Il ne devait pas être. Malgré les pieuses proclamations des dirigeants du mouvement, leurs fondements politiques étaient pourris. Les partis socialistes dans presque tous les pays belligérants étaient si étroitement liés à l’establishment que, lorsque le moment critique est venu, ils se sont rangés du côté de l’armée de «leur propre» pays.
Dans certains pays, seules quelques poignées de dirigeants socialistes ont refusé de se joindre au massacre sous « leur » drapeau national, restant plutôt fidèles aux promesses de l’opposition internationale de la classe ouvrière à la guerre. En Australie, ce sont les forces minuscules des révolutionnaires Industrial Workers of the World qui ont hissé la bannière de l’opposition militante à la guerre, alors même que le dirigeant travailliste Andrew Fisher a déclaré qu’un gouvernement travailliste soutiendrait la Grande-Bretagne dans le massacre «jusqu’au dernier homme et jusqu’au dernier». dernier shilling ».

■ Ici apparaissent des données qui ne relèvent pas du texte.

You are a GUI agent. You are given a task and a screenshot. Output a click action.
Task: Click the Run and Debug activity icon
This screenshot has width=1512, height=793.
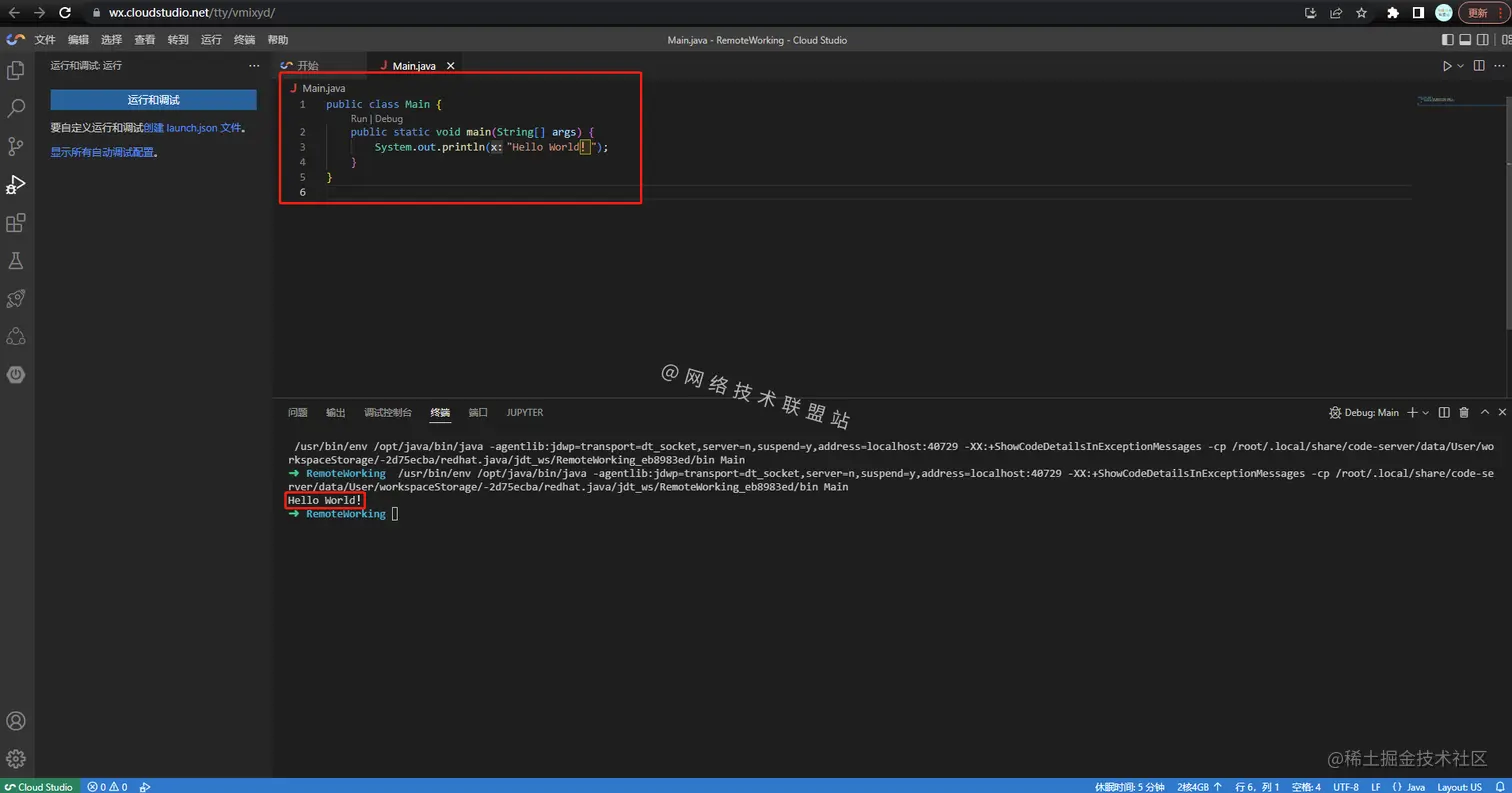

Lorsque les forces anti-guerre dispersées qui restaient dans le mouvement socialiste ont convoqué une conférence internationale dans la ville suisse de Zimmerwald en 1915, il n’y avait que 42 délégués – sur un mouvement qui était censé unir des millions de personnes. Le révolutionnaire russe Léon Trotsky a rappelé la scène :
« Les délégués, remplissant quatre diligences, partirent pour la montagne. Les passants regardaient curieusement l’étrange cortège. Les délégués eux-mêmes plaisantaient sur le fait qu’un demi-siècle après la fondation de la Première Internationale [the world’s first international socialist organisation], il était encore possible de faire asseoir tous les internationalistes dans quatre voitures. Mais ils n’étaient pas sceptiques. Le fil de l’histoire se brise souvent, alors un nouveau nœud doit être noué.
La Première Guerre mondiale a été le plus grand massacre jamais connu jusqu’à cette époque. Alors que le bilan humain et économique s’alourdissait, des milliers puis des millions se sont ralliés au drapeau anti-guerre planté par si peu au début de la guerre. La guerre, qui a commencé par la capitulation politique d’une grande partie du mouvement socialiste, s’est terminée par une révolution, d’abord en Russie, puis en Allemagne. Les bouleversements révolutionnaires ont mis fin à la tuerie et, pendant quelques brèves années, ont menacé l’existence de tout le système qui alimente la machine de guerre.
Alors que les maîtres de la guerre se dirigent vers un nouveau massacre mondial, nous devons nous souvenir des leçons de l’histoire. Qu’il est juste de protester avec répulsion contre la guerre impérialiste et sa préparation. Qu’en attaquant la campagne de guerre, nous attaquons quelque chose au cœur même du système de profit et de pouvoir qui domine la Terre. Que pour arrêter une guerre, il faudra, à tout le moins, un mouvement de masse radical et de nombreuses années de lutte. Que pour démanteler la machine de guerre il faudra une révolution. Et que la construction d’un courant politique révolutionnaire est une partie essentielle de ces tâches.